Les premiers pas de la CICAP
Lors d’une conférence-débat qui s’est tenue le jeudi 12 avril dernier au Palais de la Découverte, à Paris, il a été question de la mise en place de la chambre internationale de la cour d’appel de Paris (CICAP) et de la nécessité pour les avocats et les juristes d’en faire la promotion auprès des opérateurs étrangers.
Ce débat, et c’était une première, précédait la 29e édition du prix Freshfields récompensant le meilleur étudiant juriste d’affaires.
Pour la première fois également, le cabinet d’avocats organisait cette manifestation en partenariat avec le Club des juristes.

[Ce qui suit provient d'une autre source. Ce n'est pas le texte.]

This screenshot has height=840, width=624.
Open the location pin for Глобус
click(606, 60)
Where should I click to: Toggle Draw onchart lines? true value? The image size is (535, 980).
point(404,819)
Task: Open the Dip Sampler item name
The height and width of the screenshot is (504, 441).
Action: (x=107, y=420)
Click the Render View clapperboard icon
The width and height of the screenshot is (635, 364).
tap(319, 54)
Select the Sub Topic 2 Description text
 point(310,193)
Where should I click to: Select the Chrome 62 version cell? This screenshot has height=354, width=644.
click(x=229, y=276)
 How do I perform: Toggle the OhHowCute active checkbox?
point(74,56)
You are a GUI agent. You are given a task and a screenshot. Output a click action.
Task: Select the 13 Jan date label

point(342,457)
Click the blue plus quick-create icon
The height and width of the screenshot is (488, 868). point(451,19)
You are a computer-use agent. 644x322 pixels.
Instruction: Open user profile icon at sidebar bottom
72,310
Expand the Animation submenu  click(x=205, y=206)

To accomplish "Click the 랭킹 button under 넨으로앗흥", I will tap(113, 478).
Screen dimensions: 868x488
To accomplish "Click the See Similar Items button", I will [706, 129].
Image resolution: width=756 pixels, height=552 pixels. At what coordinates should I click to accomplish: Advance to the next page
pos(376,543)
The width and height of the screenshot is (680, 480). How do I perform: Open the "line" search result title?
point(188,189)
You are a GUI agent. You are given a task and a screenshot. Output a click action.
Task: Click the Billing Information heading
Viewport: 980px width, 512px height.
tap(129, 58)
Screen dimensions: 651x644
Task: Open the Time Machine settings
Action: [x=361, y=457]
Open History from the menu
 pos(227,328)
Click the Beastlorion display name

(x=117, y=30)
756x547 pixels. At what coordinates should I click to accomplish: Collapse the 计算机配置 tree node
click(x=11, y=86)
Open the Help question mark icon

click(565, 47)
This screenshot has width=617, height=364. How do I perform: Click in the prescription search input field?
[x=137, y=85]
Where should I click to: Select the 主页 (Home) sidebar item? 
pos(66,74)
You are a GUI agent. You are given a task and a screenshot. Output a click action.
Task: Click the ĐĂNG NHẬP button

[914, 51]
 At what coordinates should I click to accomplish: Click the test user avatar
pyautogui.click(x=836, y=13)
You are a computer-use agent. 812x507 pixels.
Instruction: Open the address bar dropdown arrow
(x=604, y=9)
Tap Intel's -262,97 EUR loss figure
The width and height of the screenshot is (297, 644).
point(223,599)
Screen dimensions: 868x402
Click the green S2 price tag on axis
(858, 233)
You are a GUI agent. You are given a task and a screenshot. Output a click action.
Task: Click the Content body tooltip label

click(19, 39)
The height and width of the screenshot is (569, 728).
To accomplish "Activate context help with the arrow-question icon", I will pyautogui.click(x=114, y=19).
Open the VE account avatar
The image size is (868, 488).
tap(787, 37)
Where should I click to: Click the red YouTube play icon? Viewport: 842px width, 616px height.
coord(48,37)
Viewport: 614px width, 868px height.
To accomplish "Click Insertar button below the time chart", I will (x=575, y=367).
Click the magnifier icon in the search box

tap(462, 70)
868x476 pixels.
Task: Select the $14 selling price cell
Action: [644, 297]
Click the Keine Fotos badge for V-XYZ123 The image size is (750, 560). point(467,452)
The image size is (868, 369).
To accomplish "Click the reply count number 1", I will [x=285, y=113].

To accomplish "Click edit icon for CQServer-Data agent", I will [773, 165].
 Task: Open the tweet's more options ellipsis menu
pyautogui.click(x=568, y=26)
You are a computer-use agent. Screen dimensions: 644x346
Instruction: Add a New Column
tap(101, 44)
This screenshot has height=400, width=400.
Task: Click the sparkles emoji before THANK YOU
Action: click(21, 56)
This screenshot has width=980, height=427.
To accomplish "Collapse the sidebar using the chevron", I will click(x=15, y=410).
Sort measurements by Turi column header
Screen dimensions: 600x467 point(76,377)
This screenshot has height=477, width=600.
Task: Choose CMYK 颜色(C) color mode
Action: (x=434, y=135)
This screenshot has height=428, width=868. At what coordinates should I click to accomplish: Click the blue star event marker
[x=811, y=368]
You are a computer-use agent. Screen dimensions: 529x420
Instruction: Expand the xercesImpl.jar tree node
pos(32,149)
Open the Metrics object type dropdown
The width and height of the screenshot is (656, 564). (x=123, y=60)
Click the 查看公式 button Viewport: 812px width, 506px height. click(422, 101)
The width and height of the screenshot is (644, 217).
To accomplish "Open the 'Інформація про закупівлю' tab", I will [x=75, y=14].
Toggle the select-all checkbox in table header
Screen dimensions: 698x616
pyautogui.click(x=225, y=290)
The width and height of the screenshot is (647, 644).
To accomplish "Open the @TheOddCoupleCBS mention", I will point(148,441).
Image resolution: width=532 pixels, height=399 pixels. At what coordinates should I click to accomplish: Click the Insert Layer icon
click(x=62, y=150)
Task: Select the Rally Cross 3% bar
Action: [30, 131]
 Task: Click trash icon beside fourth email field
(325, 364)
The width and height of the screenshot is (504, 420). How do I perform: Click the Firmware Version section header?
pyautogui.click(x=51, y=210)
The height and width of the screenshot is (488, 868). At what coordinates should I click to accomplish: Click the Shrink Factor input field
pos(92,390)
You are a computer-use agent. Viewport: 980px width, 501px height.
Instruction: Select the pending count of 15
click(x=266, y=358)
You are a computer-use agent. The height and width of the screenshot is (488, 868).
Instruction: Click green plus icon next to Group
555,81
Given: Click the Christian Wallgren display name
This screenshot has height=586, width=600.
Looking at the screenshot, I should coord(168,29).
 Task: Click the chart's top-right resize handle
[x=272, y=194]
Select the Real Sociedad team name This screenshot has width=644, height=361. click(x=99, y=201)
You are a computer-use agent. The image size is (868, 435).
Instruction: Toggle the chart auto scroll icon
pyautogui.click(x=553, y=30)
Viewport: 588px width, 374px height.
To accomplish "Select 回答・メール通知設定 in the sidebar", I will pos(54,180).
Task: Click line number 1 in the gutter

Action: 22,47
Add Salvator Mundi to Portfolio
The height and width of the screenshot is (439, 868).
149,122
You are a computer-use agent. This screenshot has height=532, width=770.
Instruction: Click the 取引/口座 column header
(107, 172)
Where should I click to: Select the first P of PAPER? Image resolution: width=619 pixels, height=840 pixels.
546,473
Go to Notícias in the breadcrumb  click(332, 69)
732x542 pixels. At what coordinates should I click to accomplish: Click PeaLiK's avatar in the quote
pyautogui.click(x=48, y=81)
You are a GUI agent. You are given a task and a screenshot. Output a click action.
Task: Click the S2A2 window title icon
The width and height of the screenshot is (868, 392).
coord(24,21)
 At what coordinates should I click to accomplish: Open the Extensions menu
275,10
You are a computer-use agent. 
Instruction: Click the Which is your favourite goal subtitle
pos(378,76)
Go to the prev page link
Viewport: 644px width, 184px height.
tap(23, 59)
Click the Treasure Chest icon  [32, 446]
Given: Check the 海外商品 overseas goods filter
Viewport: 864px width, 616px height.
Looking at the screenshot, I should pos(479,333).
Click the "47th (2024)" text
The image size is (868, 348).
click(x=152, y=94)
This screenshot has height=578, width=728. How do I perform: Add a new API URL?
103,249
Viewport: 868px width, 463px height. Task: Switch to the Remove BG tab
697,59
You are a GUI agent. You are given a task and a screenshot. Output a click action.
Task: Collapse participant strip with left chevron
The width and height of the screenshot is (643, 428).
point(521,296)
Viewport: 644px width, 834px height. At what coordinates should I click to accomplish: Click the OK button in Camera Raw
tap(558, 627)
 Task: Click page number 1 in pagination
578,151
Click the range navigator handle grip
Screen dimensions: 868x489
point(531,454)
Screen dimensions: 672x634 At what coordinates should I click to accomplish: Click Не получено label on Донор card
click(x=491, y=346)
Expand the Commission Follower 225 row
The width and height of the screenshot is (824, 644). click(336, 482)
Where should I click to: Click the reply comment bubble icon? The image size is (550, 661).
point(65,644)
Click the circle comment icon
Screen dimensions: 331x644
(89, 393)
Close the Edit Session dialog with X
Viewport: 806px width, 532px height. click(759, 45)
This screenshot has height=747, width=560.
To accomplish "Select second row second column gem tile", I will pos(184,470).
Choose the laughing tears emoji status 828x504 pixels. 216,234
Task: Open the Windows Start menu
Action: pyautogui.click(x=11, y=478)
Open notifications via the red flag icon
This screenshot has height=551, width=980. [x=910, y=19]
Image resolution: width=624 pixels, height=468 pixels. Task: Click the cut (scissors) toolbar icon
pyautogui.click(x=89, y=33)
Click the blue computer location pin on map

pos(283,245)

Au cours des débats animés par le professeur Nicolas Molfessis, les invités sont revenus sur la genèse de la création de la chambre internationale et la signature, le 7 février dernier, des deux protocoles d’accord mettant en place la CICAP et officialisant la chambre internationale du tribunal de commerce (V. LJA n° 1337).
Rappelant l’opportunité pour la France de mettre en place cette chambre dans le contexte du Brexit, Guy Canivet, président du Haut comité juridique de la place financière de Paris, et initiateur du projet a souligné, devant l’auditoire, que « tout n’était pas gagné », car les opérateurs juridiques français doivent penser à introduire une clause attributive de juridiction dans leurs contrats. « Il faut convaincre la place financière de Paris et les cocontractants étrangers ».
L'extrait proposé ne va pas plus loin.